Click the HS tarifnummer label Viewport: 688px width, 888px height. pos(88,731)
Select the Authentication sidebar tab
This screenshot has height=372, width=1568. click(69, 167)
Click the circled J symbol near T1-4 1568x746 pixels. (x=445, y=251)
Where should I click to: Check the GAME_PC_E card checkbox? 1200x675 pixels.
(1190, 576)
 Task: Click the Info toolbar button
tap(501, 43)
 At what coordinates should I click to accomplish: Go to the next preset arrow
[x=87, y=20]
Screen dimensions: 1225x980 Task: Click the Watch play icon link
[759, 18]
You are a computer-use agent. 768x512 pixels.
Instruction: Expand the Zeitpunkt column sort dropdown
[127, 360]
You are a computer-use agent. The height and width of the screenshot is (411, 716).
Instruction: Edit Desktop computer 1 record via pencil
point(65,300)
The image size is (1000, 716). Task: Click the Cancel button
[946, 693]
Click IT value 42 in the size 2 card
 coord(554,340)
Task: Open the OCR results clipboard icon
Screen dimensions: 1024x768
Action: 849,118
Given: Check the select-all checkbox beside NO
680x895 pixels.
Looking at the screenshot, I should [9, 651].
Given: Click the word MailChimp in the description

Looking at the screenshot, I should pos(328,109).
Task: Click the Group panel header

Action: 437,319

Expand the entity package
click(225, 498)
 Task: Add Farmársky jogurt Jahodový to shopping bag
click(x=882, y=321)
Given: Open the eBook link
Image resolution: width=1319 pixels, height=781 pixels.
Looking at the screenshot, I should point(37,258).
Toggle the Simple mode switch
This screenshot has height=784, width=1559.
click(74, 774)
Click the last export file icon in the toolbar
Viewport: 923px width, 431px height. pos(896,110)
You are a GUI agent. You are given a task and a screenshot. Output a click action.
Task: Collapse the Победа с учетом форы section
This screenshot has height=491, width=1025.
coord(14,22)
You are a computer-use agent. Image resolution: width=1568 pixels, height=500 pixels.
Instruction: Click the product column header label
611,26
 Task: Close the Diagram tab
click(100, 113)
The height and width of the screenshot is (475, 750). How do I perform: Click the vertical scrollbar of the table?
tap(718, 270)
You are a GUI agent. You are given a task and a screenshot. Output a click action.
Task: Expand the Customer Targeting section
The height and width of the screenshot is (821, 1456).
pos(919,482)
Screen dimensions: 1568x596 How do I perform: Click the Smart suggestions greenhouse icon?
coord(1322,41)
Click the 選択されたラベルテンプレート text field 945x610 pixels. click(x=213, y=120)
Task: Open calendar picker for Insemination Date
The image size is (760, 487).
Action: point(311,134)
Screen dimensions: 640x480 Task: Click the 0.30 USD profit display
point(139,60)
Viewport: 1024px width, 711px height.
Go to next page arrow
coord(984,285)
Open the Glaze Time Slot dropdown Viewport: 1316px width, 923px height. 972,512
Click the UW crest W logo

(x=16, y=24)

============================================================

Return all lines in the entries above that carry the word "agent".

You are a computer-use agent. 768x512 pixels.
You are a computer-use agent. The height and width of the screenshot is (411, 716).
You are a GUI agent. You are given a task and a screenshot. Output a click action.
You are a computer-use agent. Image resolution: width=1568 pixels, height=500 pixels.
You are a GUI agent. You are given a task and a screenshot. Output a click action.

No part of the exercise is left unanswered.